Nous étions au mois de mai. Je rencontrais moins Marthe chez elle et n’y couchais que si je pouvais inventer chez moi un mensonge pour y rester le matin. Je l’inventais une ou deux fois la semaine. La perpétuelle réussite de mon mensonge me surprenait. En réalité, mon père ne me croyait pas. Avec une folle indulgence il fermait les yeux, à la seule condition que ni mes frères ni les domestiques ne l’apprissent. Il me suffisait donc de dire que je partais à cinq heures du matin, comme le jour de ma promenade à la forêt de Sénart. Mais ma mère ne préparait plus de panier.

Mon père supportait tout, puis, sans transition, se cabrant, me reprochait ma paresse. Ces scènes se déchaînaient et se calmaient vite, comme les vagues.

Rien n’absorbe plus que l’amour. On n’est pas paresseux, parce que, étant amoureux, on paresse. L’amour sent confusément que son seul dérivatif réel est le travail. Aussi le considère-t-il comme un rival. Et il n’en supporte aucun. Mais l’amour est paresse bienfaisante, comme la molle pluie qui féconde.

Si la jeunesse est niaise, c’est faute d’avoir été paresseuse. Ce qui infirme nos systèmes d’éducation, c’est qu’ils s’adressent aux médiocres, à cause du nombre. Pour un esprit en marche, la paresse n’existe pas. Je n’ai jamais plus appris que dans ces longues journées qui, pour un témoin, eussent semblé vides, et où j’observais mon coeur novice comme un parvenu observe ses gestes à table.

Quand je ne couchais pas chez Marthe, c’est-à-dire presque tous les jours, nous nous promenions après dîner, le long de la Marne, jusqu’à onze heures. Je détachais le canot de mon père. Marthe ramait ; moi, étendu, j’appuyais ma tête sur ses genoux. Je la gênais. Soudain, un coup de rame me cognant, me rappelait que cette promenade ne durerait pas toute la vie.

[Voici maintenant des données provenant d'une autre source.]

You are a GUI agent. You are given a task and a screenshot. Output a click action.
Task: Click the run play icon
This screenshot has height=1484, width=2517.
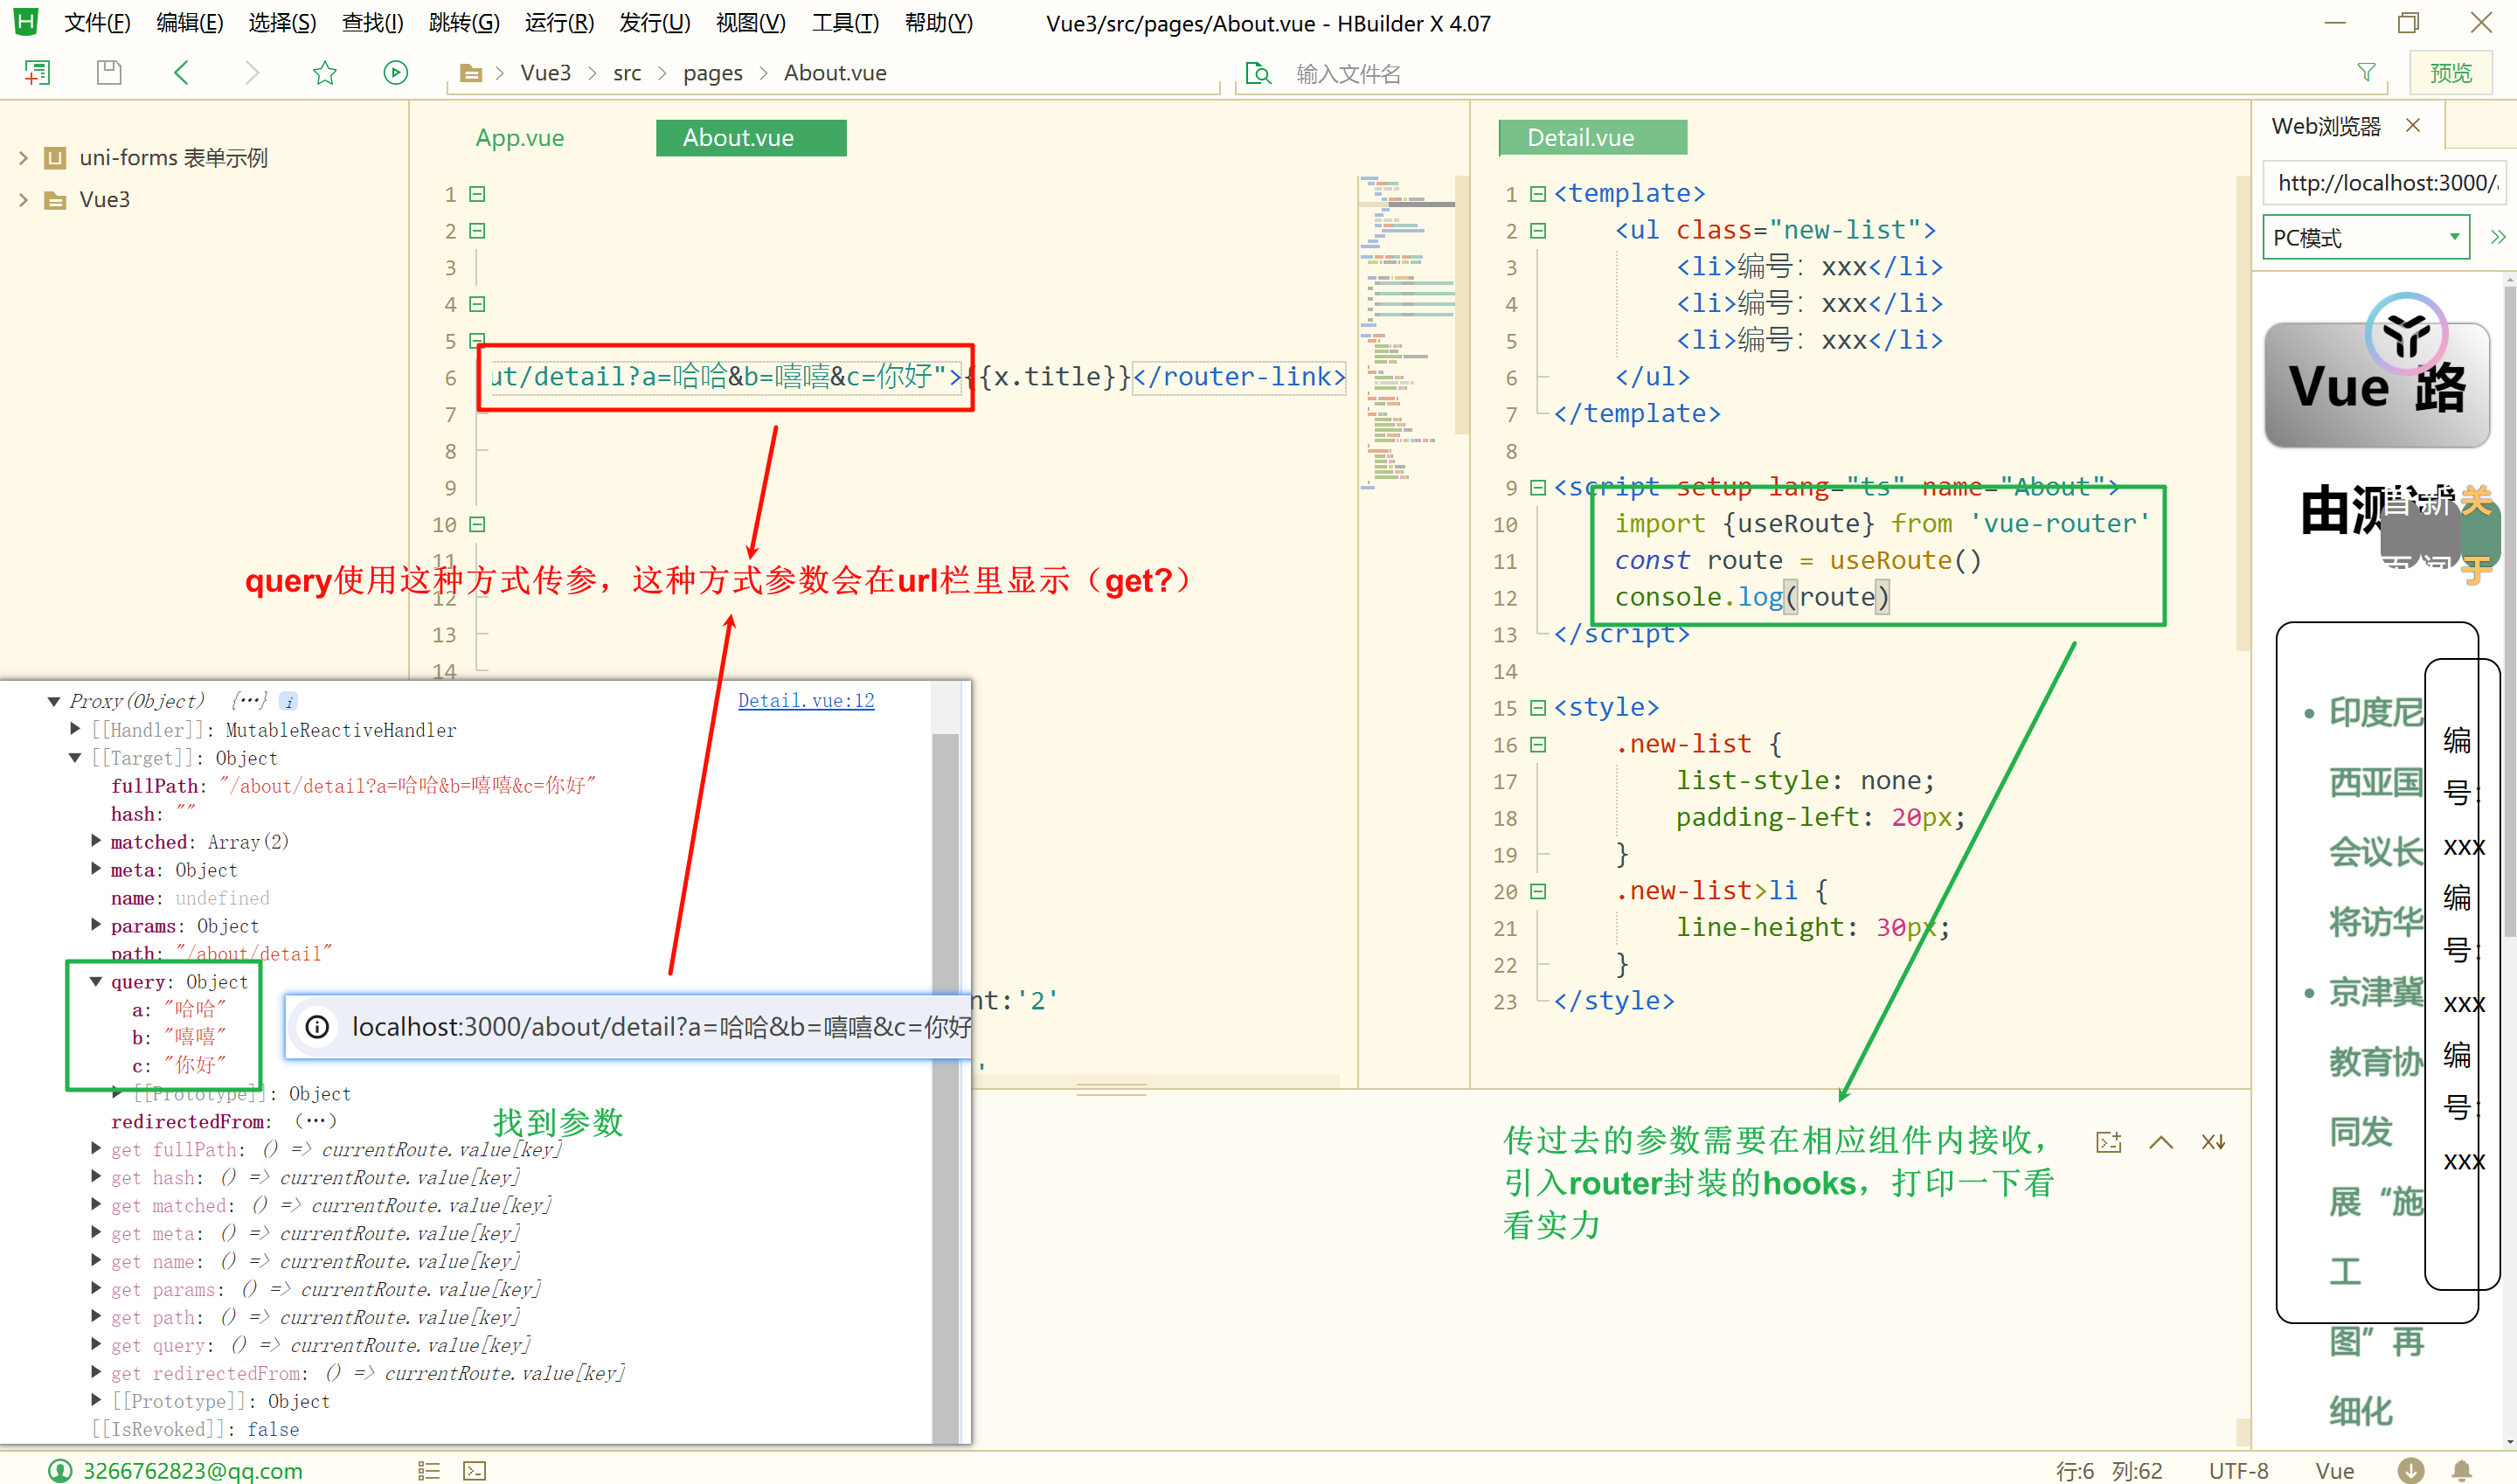tap(395, 72)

L’amour veut faire partager sa béatitude. Ainsi, une maîtresse de nature assez froide devient caressante, nous embrasse dans le cou, invente mille agaceries, si nous sommes en train d’écrire une lettre. Je n’avais jamais tel désir d’embrasser Marthe que lorsqu’un travail la distrayait de moi ; jamais tant envie de toucher à ses cheveux, de la décoiffer, que quand elle se coiffait. Dans le canot, je me précipitais sur elle, la jonchant de baisers, pour qu’elle lâchât ses rames, et que le canot dérivât, prisonnier des herbes, des nénuphars blancs et jaunes. Elle y reconnaissait les signes d’une passion incapable de se contenir, alors que me poussait surtout la manie de déranger, si forte. Puis, nous amarrions le canot derrière les hautes touffes. La crainte d’être visibles, ou de chavirer, me rendait nos ébats mille fois plus voluptueux.

Aussi ne me plaignais-je point de l’hostilité des propriétaires qui rendait ma présence chez Marthe très difficile.

Ma prétendue idée fixe de la posséder comme ne l’avait pu posséder Jacques, d’embrasser un coin de sa peau après lui avoir fait jurer que jamais d’autres lèvres que les miennes ne s’y étaient mises, n’était que du libertinage. Me l’avouais-je ? Tout amour comporte sa jeunesse, son âge mûr, sa vieillesse. Étais-je à ce dernier stade où déjà l’amour ne me satisfaisait plus sans certaines recherches. Car si ma volupté s’appuyait sur l’habitude, elle s’avivait de ces mille riens, de ces légères corrections infligées à l’habitude. Ainsi, n’est-ce pas d’abord dans l’augmentation des doses, qui vite deviendraient mortelles, qu’un intoxiqué trouve l’extase, mais dans le rythme qu’il invente, soit en changeant ses heures, soit en usant de supercheries pour dérouter l’organisme.

J’aimais tant cette rive gauche de la Marne, que je fréquentais l’autre, si différente, afin de pouvoir contempler celle que j’aimais. La rive droite est moins molle, consacrée aux maraîchers, aux cultivateurs, alors que la mienne l’est aux oisifs. Nous attachions le canot à un arbre, allions nous étendre au milieu du blé. Le champ, sous la brise du soir, frissonnait. Notre égoïsme, dans sa cachette, oubliait le préjudice, sacrifiant le blé au confort de notre amour, comme nous y sacrifiions Jacques.